Diversification Opportunities for Eastman Chemical and Canon
-0.03 | Correlation Coefficient |
Good diversification
The 3 months correlation between Eastman and Canon is -0.03. Overlapping area represents the amount of risk that can be diversified away by holding Eastman Chemical and Canon Inc in the same portfolio, assuming nothing else is changed. The correlation between historical prices or returns on Canon Inc and Eastman Chemical is a relative statistical measure of the degree to which these equity instruments tend to move together. The correlation coefficient measures the extent to which returns on Eastman Chemical are associated (or correlated) with Canon. Values of the correlation coefficient range from -1 to +1, where. The correlation of zero (0) is possible when the price movement of Canon Inc has no effect on the direction of Eastman Chemical i.e., Eastman Chemical and Canon go up and down completely randomly.
Pair Corralation between Eastman Chemical and Canon
Assuming the 90 days horizon Eastman Chemical is expected to generate 1.39 times less return on investment than Canon. But when comparing it to its historical volatility, Eastman Chemical is 1.2 times less risky than Canon. It trades about 0.04 of its potential returns per unit of risk. Canon Inc is currently generating about 0.05 of returns per unit of risk over similar time horizon. If you would invest 2,114 in Canon Inc on September 3, 2024 and sell it today you would earn a total of 936.00 from holding Canon Inc or generate 44.28% return on investment over 90 days.
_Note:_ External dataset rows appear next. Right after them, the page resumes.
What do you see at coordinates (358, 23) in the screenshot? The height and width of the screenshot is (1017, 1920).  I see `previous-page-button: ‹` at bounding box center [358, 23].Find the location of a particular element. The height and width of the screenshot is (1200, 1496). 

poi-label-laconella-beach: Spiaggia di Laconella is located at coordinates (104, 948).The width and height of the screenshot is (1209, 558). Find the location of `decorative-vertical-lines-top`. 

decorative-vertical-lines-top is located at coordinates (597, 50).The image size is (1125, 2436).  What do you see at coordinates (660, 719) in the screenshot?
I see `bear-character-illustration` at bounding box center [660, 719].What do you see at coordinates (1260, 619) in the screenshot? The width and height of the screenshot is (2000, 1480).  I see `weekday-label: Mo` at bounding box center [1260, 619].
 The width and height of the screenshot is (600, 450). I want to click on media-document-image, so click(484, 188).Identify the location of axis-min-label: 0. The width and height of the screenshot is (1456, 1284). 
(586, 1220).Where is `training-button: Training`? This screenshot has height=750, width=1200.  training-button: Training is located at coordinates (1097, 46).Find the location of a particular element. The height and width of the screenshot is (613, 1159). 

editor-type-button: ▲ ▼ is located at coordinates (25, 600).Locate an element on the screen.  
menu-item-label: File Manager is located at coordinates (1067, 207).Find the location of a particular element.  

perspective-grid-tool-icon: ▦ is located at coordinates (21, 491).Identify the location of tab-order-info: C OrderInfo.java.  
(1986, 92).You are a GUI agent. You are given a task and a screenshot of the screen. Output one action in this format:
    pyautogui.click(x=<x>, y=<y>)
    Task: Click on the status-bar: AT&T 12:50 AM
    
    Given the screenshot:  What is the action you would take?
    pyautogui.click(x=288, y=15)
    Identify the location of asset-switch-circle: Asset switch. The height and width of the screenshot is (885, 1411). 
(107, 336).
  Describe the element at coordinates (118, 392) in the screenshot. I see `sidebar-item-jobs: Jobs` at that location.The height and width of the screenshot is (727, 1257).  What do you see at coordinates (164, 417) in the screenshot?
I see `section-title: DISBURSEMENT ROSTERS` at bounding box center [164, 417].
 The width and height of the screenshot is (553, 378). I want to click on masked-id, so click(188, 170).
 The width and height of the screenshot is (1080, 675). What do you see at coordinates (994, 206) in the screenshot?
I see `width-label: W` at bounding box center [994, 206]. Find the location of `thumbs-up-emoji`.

Time Period | 3 Months [change] |
Direction | Moves Against |
Strength | Insignificant |
Accuracy | 100.0% |
Values | Daily Returns |
Eastman Chemical vs. Canon Inc
Performance |
Timeline |
Eastman Chemical |
Canon Inc |
Eastman Chemical and Canon Volatility Contrast
Predicted Return Density |
Returns |
Pair Trading with Eastman Chemical and Canon
The main advantage of trading using opposite Eastman Chemical and Canon positions is that it hedges away some unsystematic risk. Because of two separate transactions, even if Eastman Chemical position performs unexpectedly, Canon can make up some of the losses. Pair trading also minimizes risk from directional movements in the market. For example, if an entire industry or sector drops because of unexpected headlines, the short position in Canon will offset losses from the drop in Canon's long position.Eastman Chemical vs. Vulcan Materials | Eastman Chemical vs. Broadwind | Eastman Chemical vs. Transportadora de Gas | Eastman Chemical vs. URBAN OUTFITTERS |
Check out your portfolio center.Note that this page's information should be used as a complementary analysis to find the right mix of equity instruments to add to your existing portfolios or create a brand new portfolio. You can also try the AI Portfolio Architect module to use AI to generate optimal portfolios and find profitable investment opportunities.